I did once start experimenting with some of Catullus' verse to see the
effects of this counterpoint; the results were very interesting. In my
opinion this is an overlooked feature of Classical Roman prosody and if I
had both the time and resources it is one I'd like to research.
In other words, it is my belief (and I know this is controversial) that in
Classical Latin verse:
- stress played no direct part in the rhythmic beat of verse (which was
moraic, following the classical Greek patters);
- but that stress did play a part in producing counterpoint.
ObConlang: an interesting idea would be to develop a verse form for, say,
conlang A which was basically unsuited for it and was borrowed from
conlang B for which it was eminently suited. The speakers of A, however,
exploit B's model in ways the speakers of B never could :)
Part 2: The conclusion (how does one explain that word-final bi-, and even
tri-moraic syllables don't get stressed)
------------------------------------------------------
I don't understand how this logically concludes from the condition. If
stressed played no part then no syllable would get stressed whether word
final or not - the position's irrelevant.
But, as I've said, it's the opinion of most, and certainly of me, that
latin was a word-stress language. Now it has been observed that languages
with word stress come in two varieties. Some like Russian and modern
English can place their stress on practically any syllable, including the
final. In such languages the stress tends to be strong. Other languages
languages have the stress fixed; the common position in natlangs seem to
be word-initial, word-final (less common - I believe Hebrew does this),
the second-last (e.g.
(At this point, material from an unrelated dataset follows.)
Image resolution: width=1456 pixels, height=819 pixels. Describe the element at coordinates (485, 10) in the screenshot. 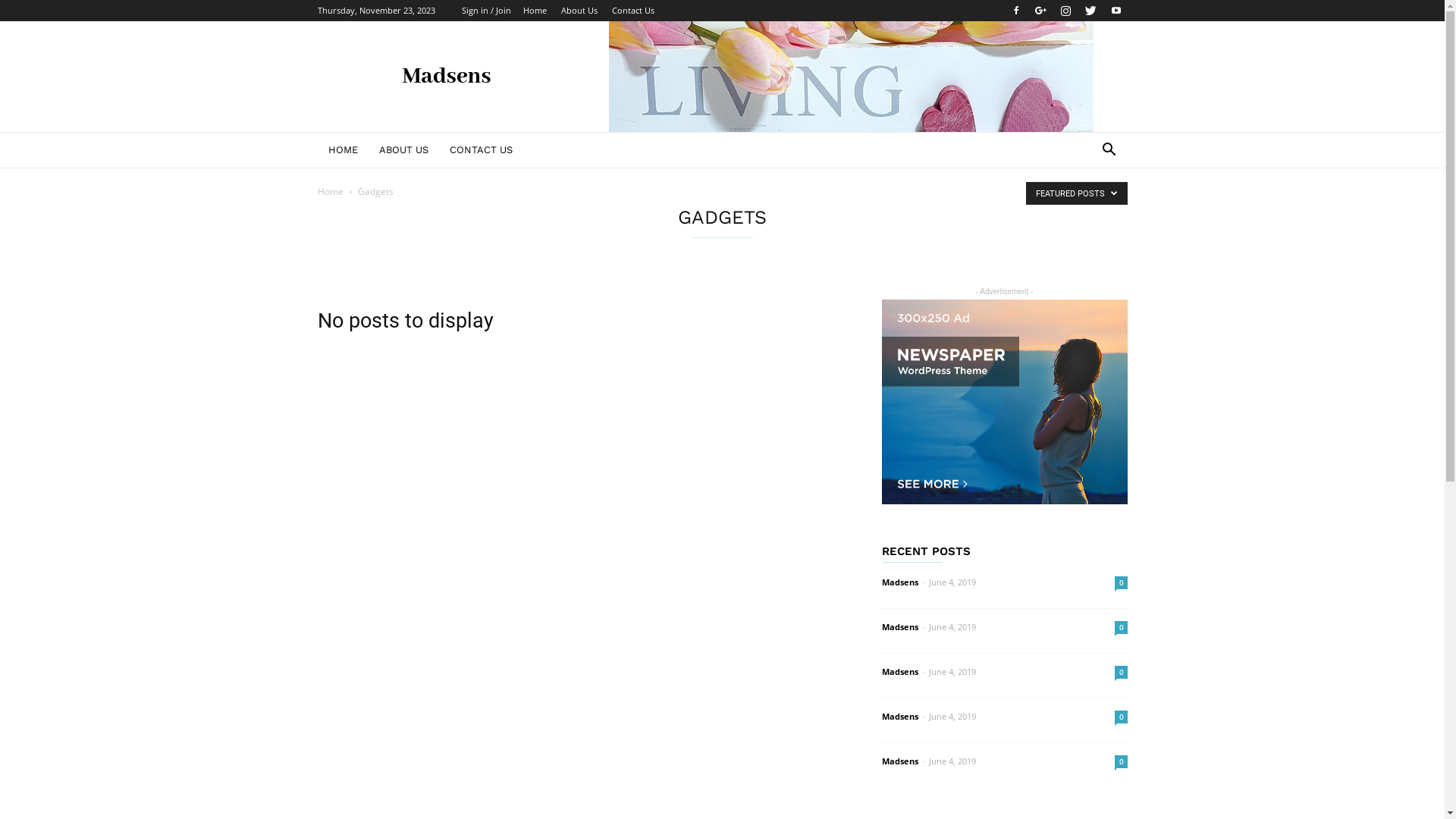

I see `'Sign in / Join'` at that location.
Polish, modern Welsh) and the Quenya-Latin system.
But interestingly the development of the definite article in the western
Romancelangs do quite clearly point to the stressing of 'ille' and 'ipse'
on their final syllables when used proclitically.
---------------------------------------------------------
But I think I've said enough & the metrics that interest me and, I guess,
David. I hope this long screed has been helpful.